**TASK SET**
1 – Retype the passage on the new color "olo" word for word, starting at "Their technique, called" and ending at "babies and fish.".
2 – Continue the passage on the new color "olo" from the point where it stops.
Top of EXCERPT PROVIDED
(Photo by Trevor McKinnon/Unsplash)A new hue
UC Berkeley researchers have found a way to manipulate the human eye into seeing a brand-new color — a blue-green color of unparalleled saturation that the research team has named “olo.”
Their technique, called “Oz,” works by focusing tiny doses of laser light to individually control up to 1,000 photoreceptors in the eye at one time. Using Oz, the team can show people not only a blue-green more stunning than anything in nature, but also other colors, lines, moving dots and images of babies and fish.
“We’ve created a system that can track, target and stimulate photoreceptor cells with such high precision that we can now answer very basic, but also very thought-provoking, questions about the nature of human color vision,” said James Carl Fong, Ph.D. student in electrical engineering and computer sciences (EECS). “It gives us a way to study the human retina at a new scale that has never been possible in practice.”
Humans can see in color thanks to three types of photoreceptor “cone” cells embedded in the retina: S cones detect shorter, bluer wavelengths; M cones detect medium, greenish wavelengths; and L cones detect longer, reddish wavelengths. However, the light wavelengths that activate the M and L cones are almost entirely overlapping. This means that 85% of the light that activates M cones also activates L cones.
Bottom of EXCERPT PROVIDED
Top of RECORD SET
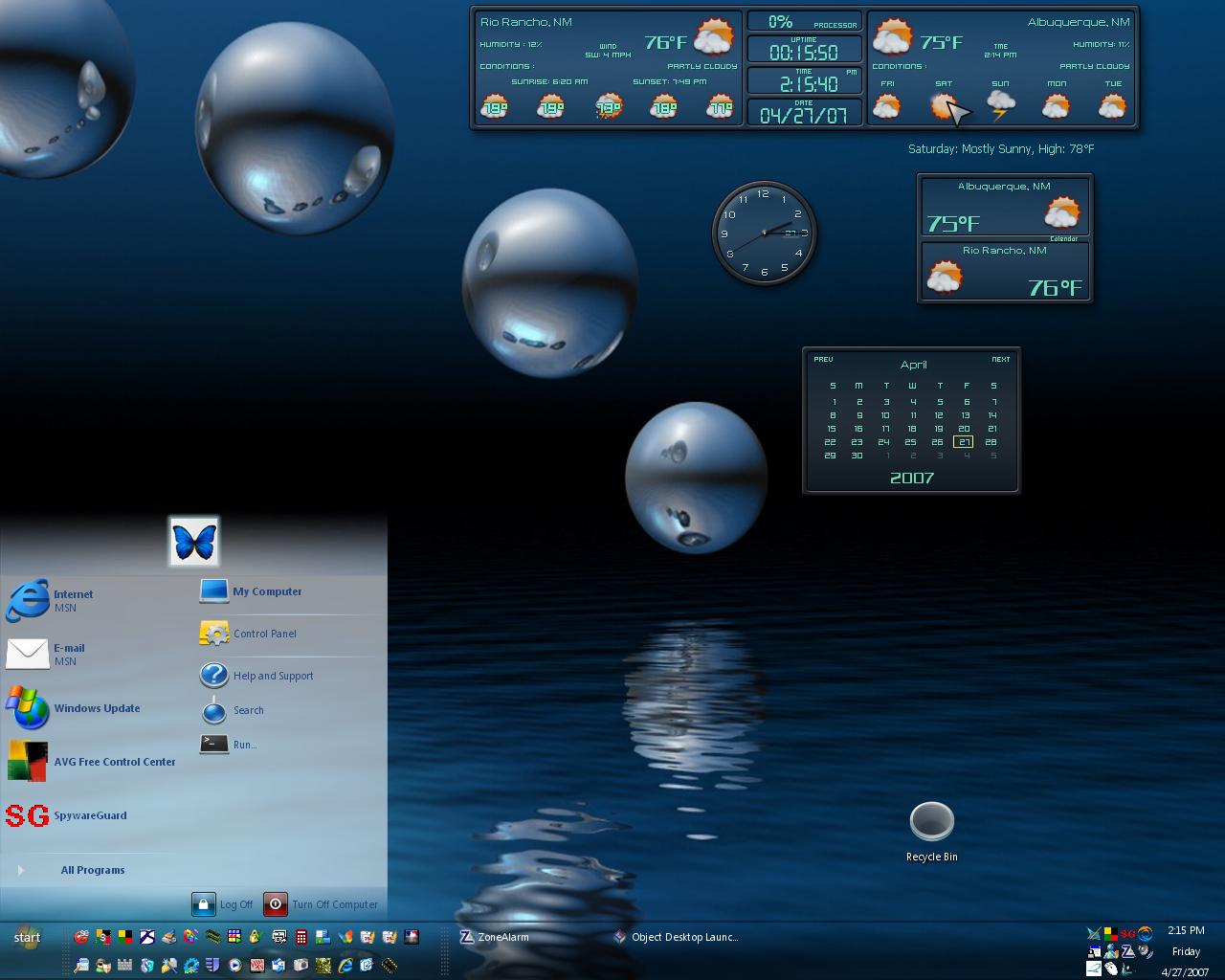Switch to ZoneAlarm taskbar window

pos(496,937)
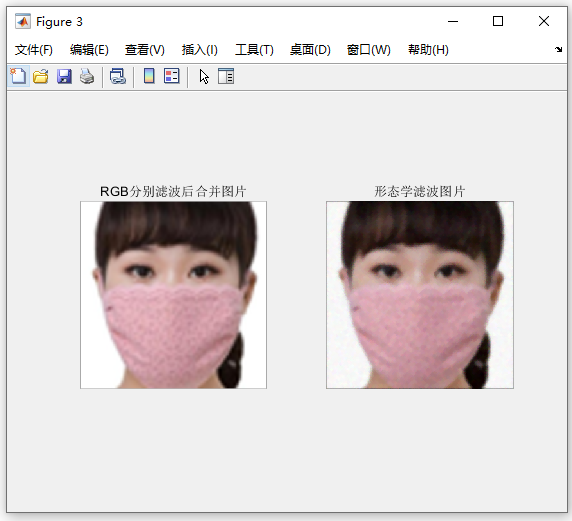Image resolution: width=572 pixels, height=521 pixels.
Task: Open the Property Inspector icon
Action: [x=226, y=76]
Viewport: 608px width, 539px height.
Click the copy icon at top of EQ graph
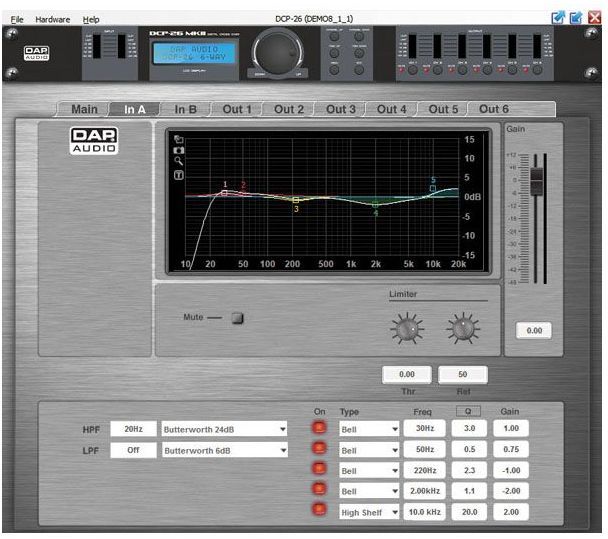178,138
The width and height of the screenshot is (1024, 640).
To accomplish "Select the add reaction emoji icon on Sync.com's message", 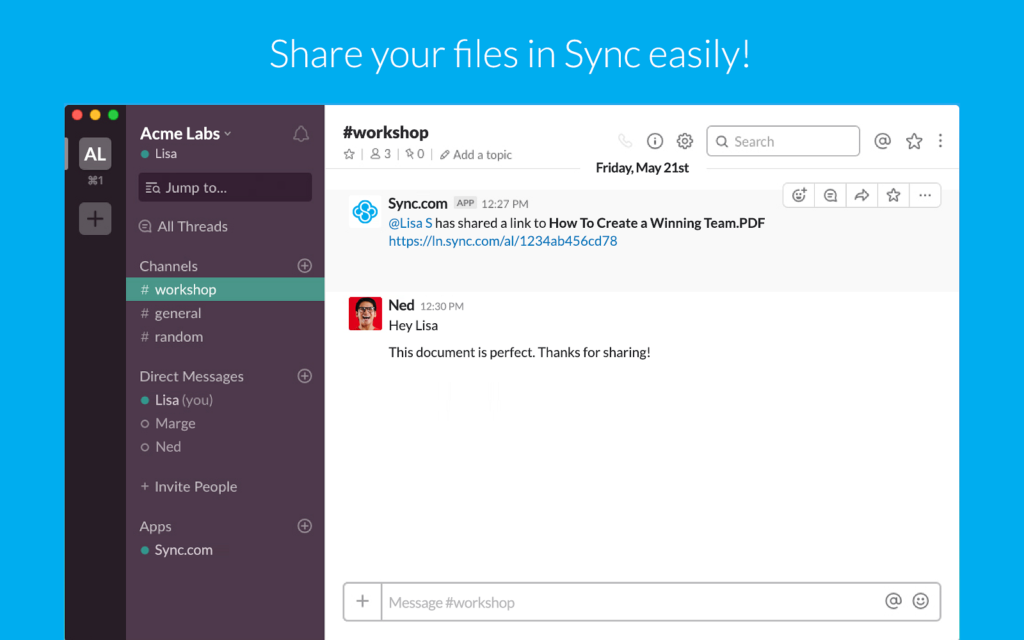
Bottom of RECORD SET
**ANSWERS BY TASK**
1 –
Their technique, called “Oz,” works by focusing tiny doses of laser light to individually control up to 1,000 photoreceptors in the eye at one time. Using Oz, the team can show people not only a blue-green more stunning than anything in nature, but also other colors, lines, moving dots and images of babies and fish.

2 –
“There’s no wavelength in the world that can stimulate only the M cone,” said Ren Ng, professor of EECS, “I began wondering what it would look like if you could just stimulate all the M cone cells. Would it be like the greenest green you’ve ever seen?”
To find out, Ng teamed up with Austin Roorda, professor of optometry and vision science, who had created a technology that used tiny microdoses of laser light to target and activate individual photoreceptors. But for Oz to work, researchers needed a map of the unique arrangement of the S, M and L cone cells on an individual’s retina. For this, the researchers collaborated with Ramkumar Sabesan and Vimal Prahbhu Pandiyan at the University of Washington, who have developed an optical system that can image the human retina and identify each cone cell.
With an individual’s cone map in hand, the Oz system can be programmed to rapidly scan a laser beam over a small patch of the retina, delivering tiny pulses of energy when the beam reaches a cone that it wants to activate, and otherwise staying off. The laser beam is just one color — the same hue as a green laser pointer — but by activating a combination of S, M and L cone cells, it can trick the eye into seeing images in a range of hues. Or, by primarily activating the M cone cells, Oz can show people the color olo.
Hannah Doyle, Ph.D. student in EECS, designed and ran the experiments with Oz. When participants compared olo to other colors, they described it as blue-green or peacock green and reported that it was much more saturated than the nearest monochromatic color. Doyle also tried “jittering” the Oz laser, directing it ever-so-slightly off target so the light pulses hit random cones rather than only M cones. The participants immediately stopped seeing olo and started seeing the regular green of the laser.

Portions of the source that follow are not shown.